» Material supplied
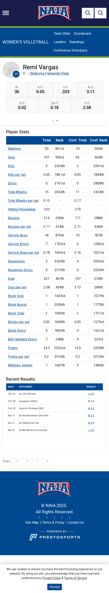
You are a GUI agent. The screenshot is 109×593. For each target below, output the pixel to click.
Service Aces (18, 235)
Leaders (60, 42)
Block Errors (17, 331)
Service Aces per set (23, 253)
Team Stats (62, 33)
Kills (11, 166)
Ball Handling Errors (22, 339)
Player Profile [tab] (46, 121)
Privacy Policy (52, 578)
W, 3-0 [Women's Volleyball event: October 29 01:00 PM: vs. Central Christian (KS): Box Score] (91, 408)
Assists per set (19, 227)
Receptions (16, 261)
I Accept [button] (54, 587)
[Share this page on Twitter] (27, 461)
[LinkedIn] (70, 517)
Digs (11, 279)
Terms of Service (75, 578)
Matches (14, 149)
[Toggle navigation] (5, 13)
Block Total (16, 313)
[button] (47, 461)
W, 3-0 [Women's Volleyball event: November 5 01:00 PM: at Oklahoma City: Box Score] (91, 422)
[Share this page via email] (37, 461)
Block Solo (16, 296)
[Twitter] (39, 517)
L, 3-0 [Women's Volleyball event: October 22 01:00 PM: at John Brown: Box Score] (91, 393)
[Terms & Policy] (53, 522)
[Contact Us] (76, 522)
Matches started (20, 365)
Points (13, 348)
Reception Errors (20, 270)
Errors (12, 183)
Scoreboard (82, 33)
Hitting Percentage (22, 209)
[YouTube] (62, 517)
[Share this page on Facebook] (17, 461)
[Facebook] (54, 517)
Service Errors (18, 244)
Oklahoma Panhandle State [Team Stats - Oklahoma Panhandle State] (49, 73)
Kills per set (17, 175)
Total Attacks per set (23, 201)
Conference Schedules (70, 50)
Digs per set (17, 287)
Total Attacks (17, 192)
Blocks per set (18, 322)
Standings (76, 42)
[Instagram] (47, 517)
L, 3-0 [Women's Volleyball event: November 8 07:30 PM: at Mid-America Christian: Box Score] (91, 430)
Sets (11, 157)
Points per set (18, 357)
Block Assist (17, 305)
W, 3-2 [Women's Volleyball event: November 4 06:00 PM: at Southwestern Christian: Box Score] (91, 415)
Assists (14, 218)
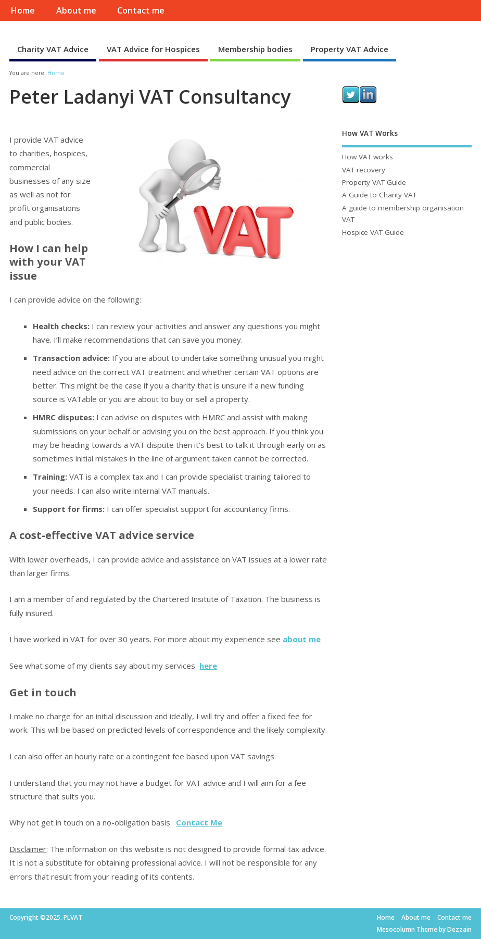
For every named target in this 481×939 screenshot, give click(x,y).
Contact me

» What is asked
Please extract the stretch from the start of the entries through the line containing "I Accept [button] (54, 587)", reproducing each line unchanged and leaving the pictures out.

» The answer
You are a GUI agent. The screenshot is 109×593. For each target below, output the pixel to click.
Service Aces (18, 235)
Leaders (60, 42)
Block Errors (17, 331)
Service Aces per set (23, 253)
Team Stats (62, 33)
Kills (11, 166)
Ball Handling Errors (22, 339)
Player Profile [tab] (46, 121)
Privacy Policy (52, 578)
W, 3-0 [Women's Volleyball event: October 29 01:00 PM: vs. Central Christian (KS): Box Score] (91, 408)
Assists per set (19, 227)
Receptions (16, 261)
I Accept [button] (54, 587)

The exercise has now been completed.